** Start SUPPLIED RECORDS **

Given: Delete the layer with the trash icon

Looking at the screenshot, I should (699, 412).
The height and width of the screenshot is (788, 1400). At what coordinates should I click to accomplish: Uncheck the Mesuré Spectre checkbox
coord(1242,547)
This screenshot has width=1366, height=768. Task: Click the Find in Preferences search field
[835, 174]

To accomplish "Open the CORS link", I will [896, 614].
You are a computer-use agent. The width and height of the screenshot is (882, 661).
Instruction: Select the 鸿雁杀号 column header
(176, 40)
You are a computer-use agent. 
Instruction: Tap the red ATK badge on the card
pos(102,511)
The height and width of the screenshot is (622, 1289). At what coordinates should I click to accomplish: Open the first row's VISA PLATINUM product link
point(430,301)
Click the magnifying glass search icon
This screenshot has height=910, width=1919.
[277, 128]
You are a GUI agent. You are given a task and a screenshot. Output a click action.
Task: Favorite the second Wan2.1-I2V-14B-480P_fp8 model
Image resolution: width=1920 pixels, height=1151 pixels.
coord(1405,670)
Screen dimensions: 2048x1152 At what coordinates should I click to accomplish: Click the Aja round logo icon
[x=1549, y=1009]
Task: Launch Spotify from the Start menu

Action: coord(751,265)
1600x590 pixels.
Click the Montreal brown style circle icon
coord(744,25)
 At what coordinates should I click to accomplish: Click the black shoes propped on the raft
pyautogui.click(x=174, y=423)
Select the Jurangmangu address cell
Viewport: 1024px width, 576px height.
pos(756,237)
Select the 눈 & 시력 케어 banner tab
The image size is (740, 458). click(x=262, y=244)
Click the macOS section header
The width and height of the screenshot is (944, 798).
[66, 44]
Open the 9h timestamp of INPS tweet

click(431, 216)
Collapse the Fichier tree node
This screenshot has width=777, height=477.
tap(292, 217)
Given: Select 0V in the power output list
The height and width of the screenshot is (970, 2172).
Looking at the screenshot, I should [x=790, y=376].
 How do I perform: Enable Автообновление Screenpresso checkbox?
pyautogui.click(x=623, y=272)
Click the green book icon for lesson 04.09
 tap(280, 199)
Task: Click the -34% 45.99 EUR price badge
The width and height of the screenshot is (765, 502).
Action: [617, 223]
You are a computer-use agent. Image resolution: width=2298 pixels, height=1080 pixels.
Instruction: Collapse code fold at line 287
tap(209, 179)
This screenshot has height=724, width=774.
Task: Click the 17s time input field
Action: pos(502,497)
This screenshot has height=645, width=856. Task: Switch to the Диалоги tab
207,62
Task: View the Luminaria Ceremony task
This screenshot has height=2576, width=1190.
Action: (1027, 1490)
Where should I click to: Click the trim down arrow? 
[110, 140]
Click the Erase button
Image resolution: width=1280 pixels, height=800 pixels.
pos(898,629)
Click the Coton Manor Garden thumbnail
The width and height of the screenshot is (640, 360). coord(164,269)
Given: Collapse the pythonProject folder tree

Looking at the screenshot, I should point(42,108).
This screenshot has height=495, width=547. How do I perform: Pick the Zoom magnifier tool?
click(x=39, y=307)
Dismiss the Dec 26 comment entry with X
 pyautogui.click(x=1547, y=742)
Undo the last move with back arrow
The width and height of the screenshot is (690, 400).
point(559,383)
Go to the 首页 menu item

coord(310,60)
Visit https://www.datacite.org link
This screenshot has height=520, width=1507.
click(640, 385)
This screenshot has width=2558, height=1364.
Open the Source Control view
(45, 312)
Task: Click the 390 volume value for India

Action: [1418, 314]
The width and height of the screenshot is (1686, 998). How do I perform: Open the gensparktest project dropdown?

** End SUPPLIED RECORDS **

Render every line of the data above as a JSON list of strings, one string per line, omitting blank lines.

[
  "Given: Delete the layer with the trash icon",
  "Looking at the screenshot, I should (699, 412).",
  "The height and width of the screenshot is (788, 1400). At what coordinates should I click to accomplish: Uncheck the Mesuré Spectre checkbox",
  "coord(1242,547)",
  "This screenshot has width=1366, height=768. Task: Click the Find in Preferences search field",
  "[835, 174]",
  "To accomplish \"Open the CORS link\", I will [896, 614].",
  "You are a computer-use agent. The width and height of the screenshot is (882, 661).",
  "Instruction: Select the 鸿雁杀号 column header",
  "(176, 40)",
  "You are a computer-use agent. ",
  "Instruction: Tap the red ATK badge on the card",
  "pos(102,511)",
  "The height and width of the screenshot is (622, 1289). At what coordinates should I click to accomplish: Open the first row's VISA PLATINUM product link",
  "point(430,301)",
  "Click the magnifying glass search icon",
  "This screenshot has height=910, width=1919.",
  "[277, 128]",
  "You are a GUI agent. You are given a task and a screenshot. Output a click action.",
  "Task: Favorite the second Wan2.1-I2V-14B-480P_fp8 model",
  "Image resolution: width=1920 pixels, height=1151 pixels.",
  "coord(1405,670)",
  "Screen dimensions: 2048x1152 At what coordinates should I click to accomplish: Click the Aja round logo icon",
  "[x=1549, y=1009]",
  "Task: Launch Spotify from the Start menu",
  "Action: coord(751,265)",
  "1600x590 pixels.",
  "Click the Montreal brown style circle icon",
  "coord(744,25)",
  " At what coordinates should I click to accomplish: Click the black shoes propped on the raft",
  "pyautogui.click(x=174, y=423)",
  "Select the Jurangmangu address cell",
  "Viewport: 1024px width, 576px height.",
  "pos(756,237)",
  "Select the 눈 & 시력 케어 banner tab",
  "The image size is (740, 458). click(x=262, y=244)",
  "Click the macOS section header",
  "The width and height of the screenshot is (944, 798).",
  "[66, 44]",
  "Open the 9h timestamp of INPS tweet",
  "click(431, 216)",
  "Collapse the Fichier tree node",
  "This screenshot has width=777, height=477.",
  "tap(292, 217)",
  "Given: Select 0V in the power output list",
  "The height and width of the screenshot is (970, 2172).",
  "Looking at the screenshot, I should [x=790, y=376].",
  " How do I perform: Enable Автообновление Screenpresso checkbox?",
  "pyautogui.click(x=623, y=272)",
  "Click the green book icon for lesson 04.09",
  " tap(280, 199)",
  "Task: Click the -34% 45.99 EUR price badge",
  "The width and height of the screenshot is (765, 502).",
  "Action: [617, 223]",
  "You are a computer-use agent. Image resolution: width=2298 pixels, height=1080 pixels.",
  "Instruction: Collapse code fold at line 287",
  "tap(209, 179)",
  "This screenshot has height=724, width=774.",
  "Task: Click the 17s time input field",
  "Action: pos(502,497)",
  "This screenshot has height=645, width=856. Task: Switch to the Диалоги tab",
  "207,62",
  "Task: View the Luminaria Ceremony task",
  "This screenshot has height=2576, width=1190.",
  "Action: (1027, 1490)",
  "Where should I click to: Click the trim down arrow? ",
  "[110, 140]",
  "Click the Erase button",
  "Image resolution: width=1280 pixels, height=800 pixels.",
  "pos(898,629)",
  "Click the Coton Manor Garden thumbnail",
  "The width and height of the screenshot is (640, 360). coord(164,269)",
  "Given: Collapse the pythonProject folder tree",
  "Looking at the screenshot, I should point(42,108).",
  "This screenshot has height=495, width=547. How do I perform: Pick the Zoom magnifier tool?",
  "click(x=39, y=307)",
  "Dismiss the Dec 26 comment entry with X",
  " pyautogui.click(x=1547, y=742)",
  "Undo the last move with back arrow",
  "The width and height of the screenshot is (690, 400).",
  "point(559,383)",
  "Go to the 首页 menu item",
  "coord(310,60)",
  "Visit https://www.datacite.org link",
  "This screenshot has height=520, width=1507.",
  "click(640, 385)",
  "This screenshot has width=2558, height=1364.",
  "Open the Source Control view",
  "(45, 312)",
  "Task: Click the 390 volume value for India",
  "Action: [1418, 314]",
  "The width and height of the screenshot is (1686, 998). How do I perform: Open the gensparktest project dropdown?"
]